Each game has a playing card attached to it, with each suit representing the type of game — spades games involve more physical activity while diamond games use more intellect — and the number representing the difficulty level. In the first season, they play games with playing cards from one to ten.

While his friends don’t survive the first season, Arisu meets a woman named Usagi and many other characters like fan favorites Kuina and Chishiya. In season two, they fight against the face cards who in this case are actual people and seem to be permanent residents of this world. At the end of season two, everyone who survived the games is given a choice: stay or leave. 

We then learn that in the first episode, there was a meteorite strike that hit the shopping center. All the people in these death games are trapped in the “borderlands,” essentially the space between life and death, including Arisu’s friends whose death in the games translated to their deaths in the real world.

Their time spent in this world is actually the two minutes they flatlined in the real world. Their choice to return was essentially what brings them back into their physical bodies with no real memories of this strange world.

This ending was bittersweet, as it meant all the dead characters were really gone, but the ones who survived did not suffer in vain. It also highlights indiscrimination of death. While Arisu was a compelling main character, he wasn’t the chosen one. There wasn’t anything special about him that made him enter the world, and while he did have skills to win some games, there was also a lot of luck that went into his survival. This felt like the perfect series finale.

And then we got season three.

They introduce a character called the Joker, a very minor character from the second season who chose to stay in the borderlands. He also never interacted with Arisu once in the whole show, but he wants him to stay in the borderlands for some reason.

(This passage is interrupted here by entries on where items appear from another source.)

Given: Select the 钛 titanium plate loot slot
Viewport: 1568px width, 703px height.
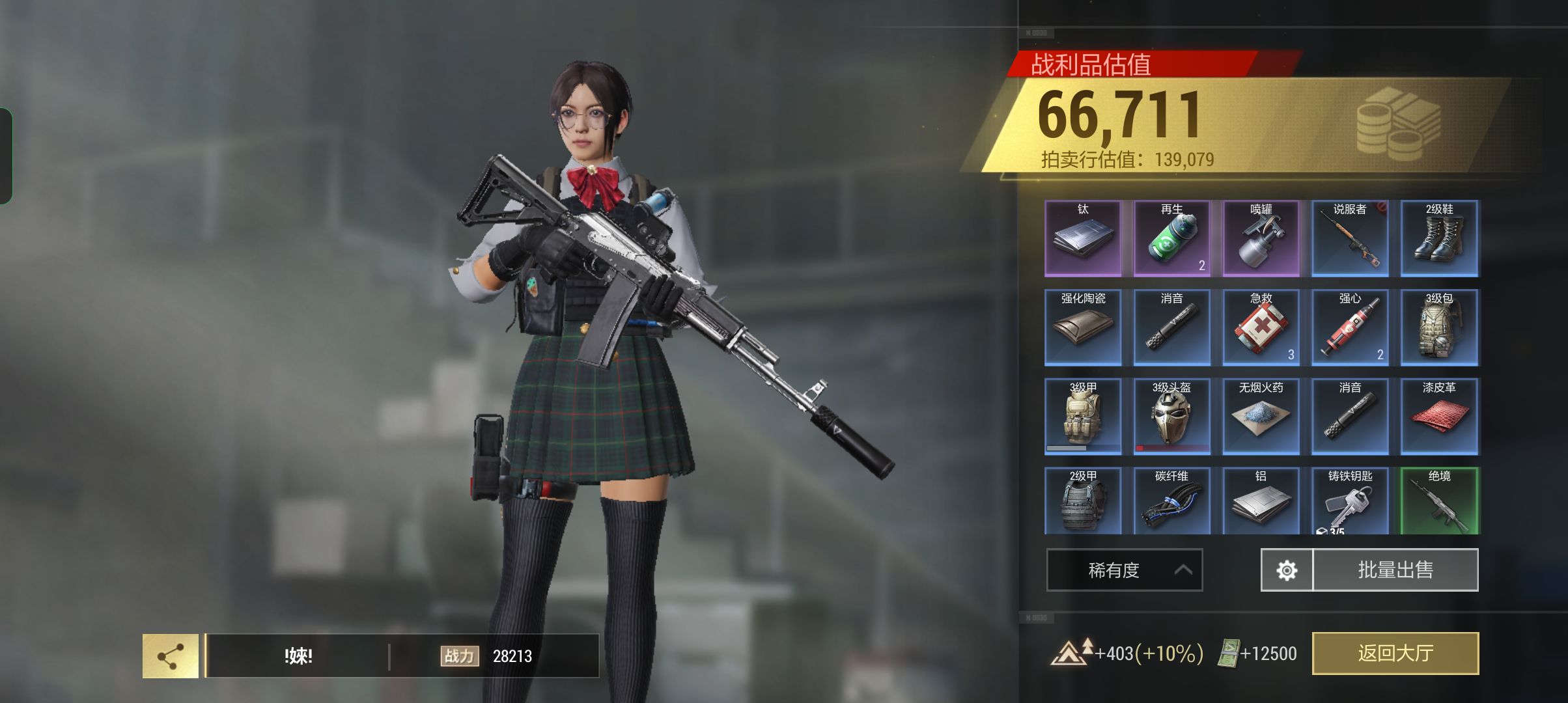Looking at the screenshot, I should pyautogui.click(x=1083, y=238).
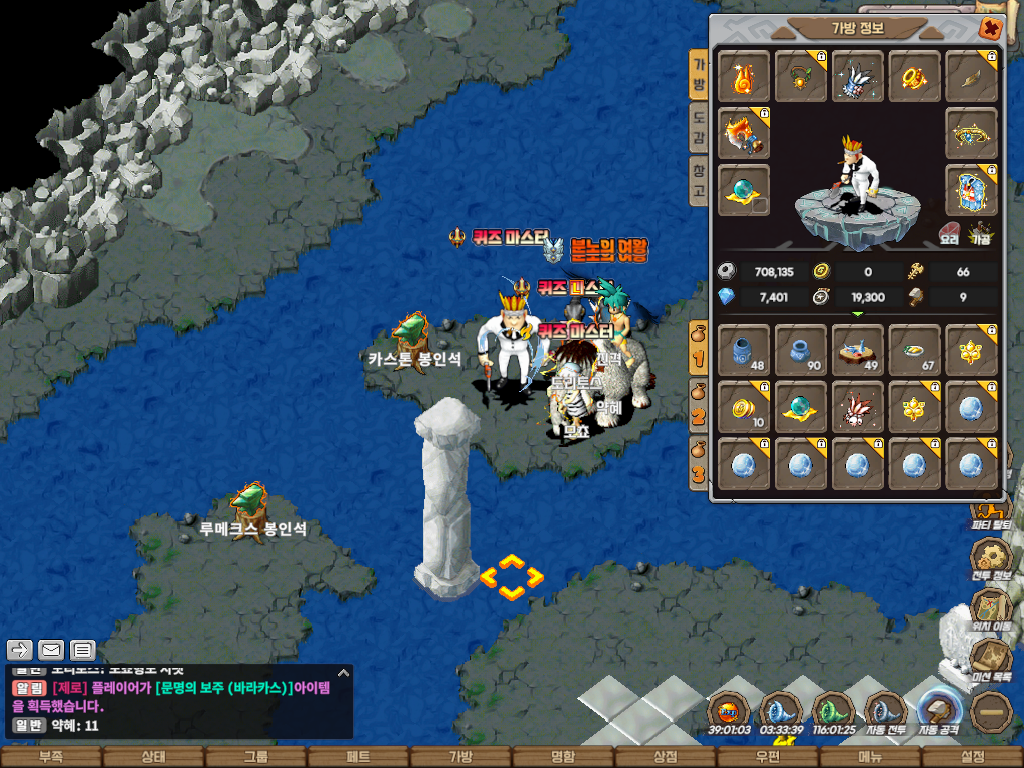Open the mail envelope icon above chat
Viewport: 1024px width, 768px height.
pos(51,651)
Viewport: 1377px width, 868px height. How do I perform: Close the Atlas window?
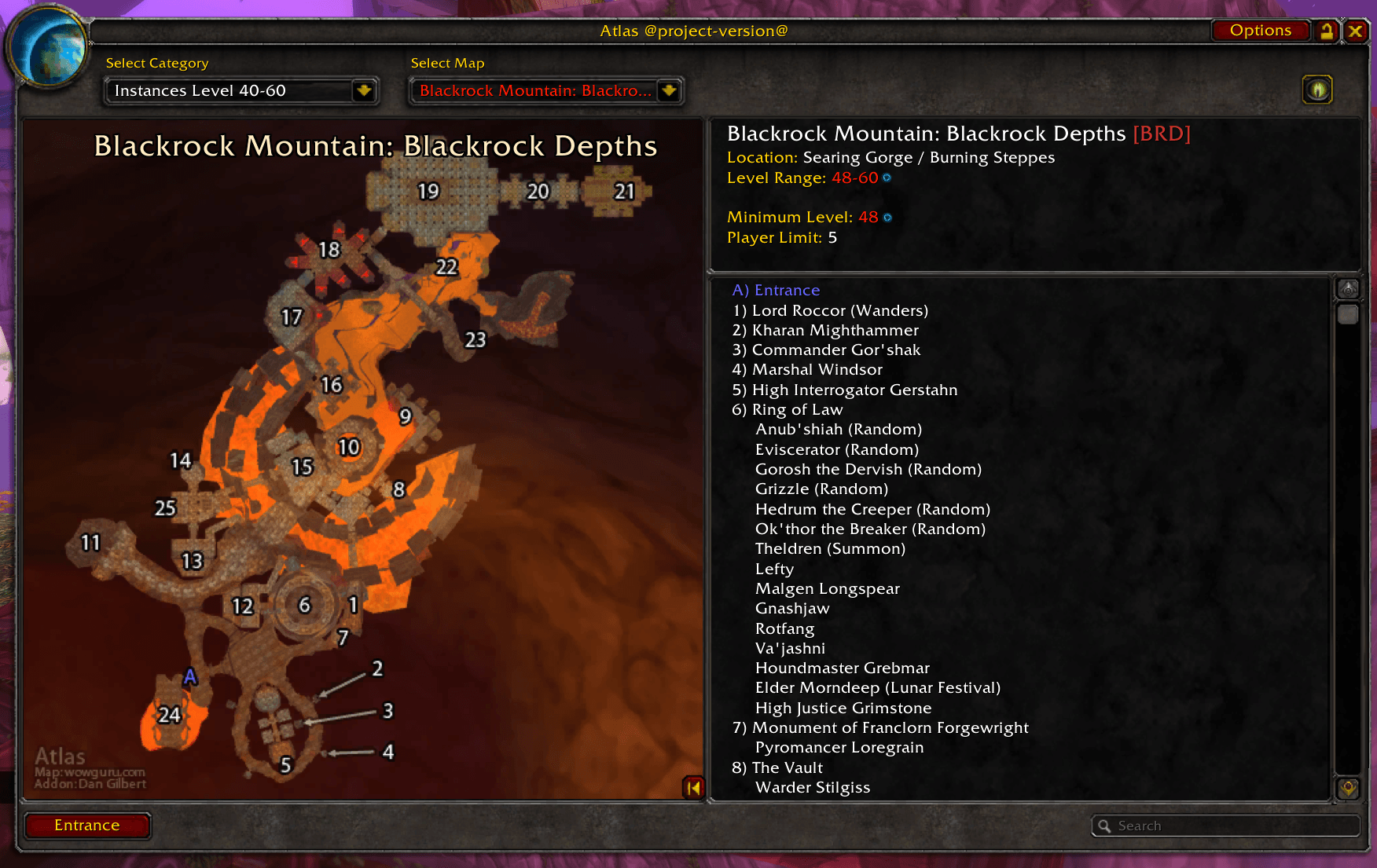pos(1356,31)
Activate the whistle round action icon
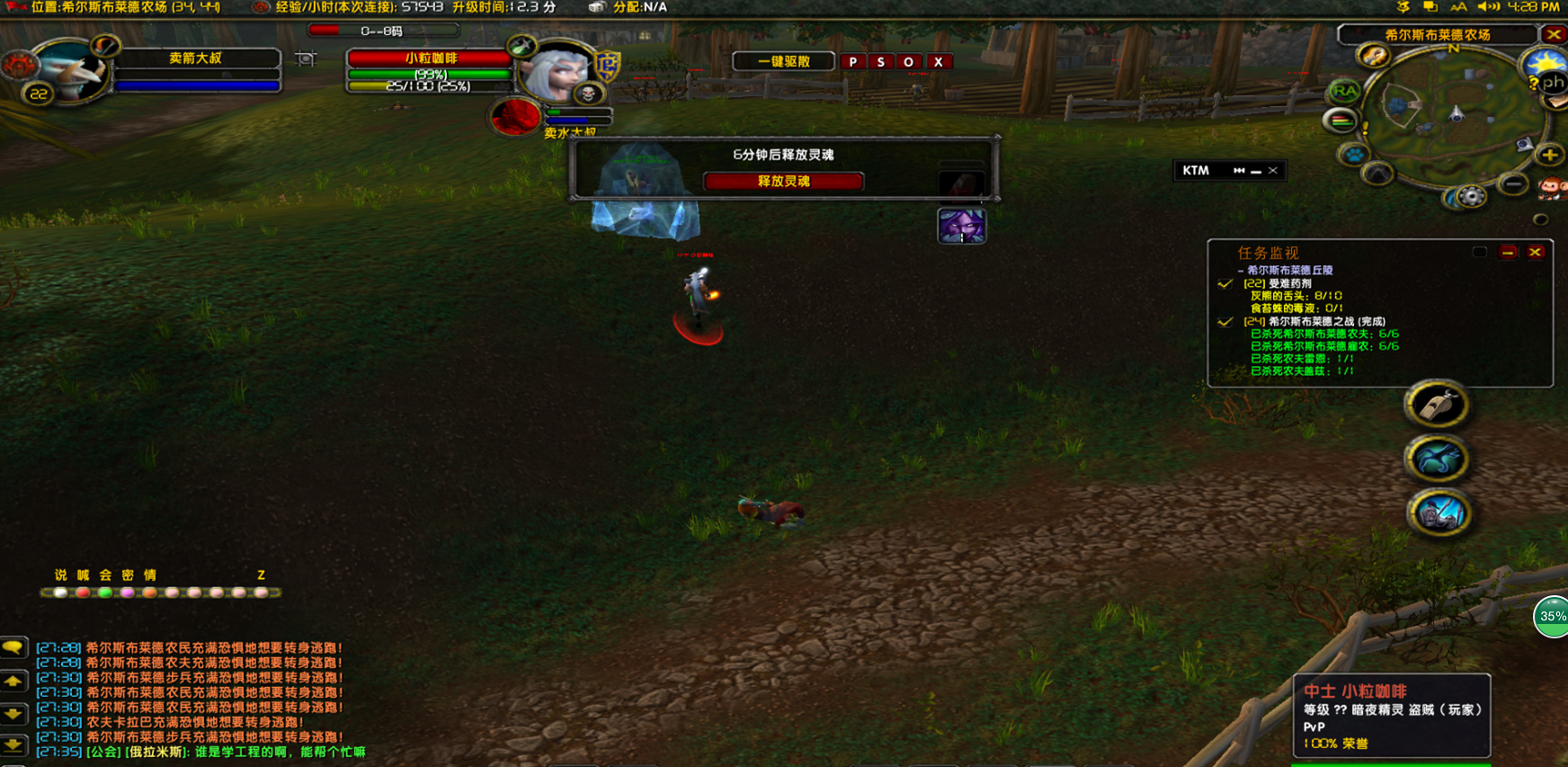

This season takes place a few years after the season two finale. We also meet a completely new character, Ryuji, who quickly became my least favorite on-screen character of all time (which is saying something). His obsession with the land of the dead leads him into making a deal with the Joker, who for some reason can cross the boundary between life and death. Ryuji’s job is to get Arisu to go back to the borderlands by using Usagi — she and Arisu are now married — as bait.

I truly assumed Ryuji ended up kidnapping Usagi, but we learn that she went back willingly. She also did not know she was pregnant — this is used to raise the stakes — which would have been my least favorite element of the season had it not been for everything else in it. 

They also play more death games in this season, but the rules feel needlessly complicated, and the games ultimately lack the cleverness that the previous ones had. The show also introduced a new cast of characters, who were given very rushed backstories, intending that the audience might feel bad when they died despite us only knowing them for a few episodes.

This season also betrayed the first two by having Arisu be some special player in the game of death when the whole point of the season two finale was highlighting that Arisu is not special. Death came for him as randomly as it did for everyone else in the show.

Finally, Arisu ends up meeting the watchman of this world, and he delivers the most nonsensical speech about how the sum of playing cards’ value is 365, which is every day of the year, and the Joker makes up the extra day on a leap year, and I did cackle a little at the absurd monologue to end the absurd season. 

It feels difficult to justify this season’s existence. Yes, there were some unanswered questions about the borderlands after season two. I always had the sense that there was some higher power in the world above those who chose to stay, but I think it was better left ambiguous and unexplained. How could we truly understand the rules and logic of the land of the dead?

When I had two episodes of the series left, I decided to see it as well-produced fan fiction: impressive enough, but not canon. I also recently learned that the manga the show is based on ended after season two as well, and that made this make a lot more sense. So if anyone asks, “Alice in Borderland” ended after season two.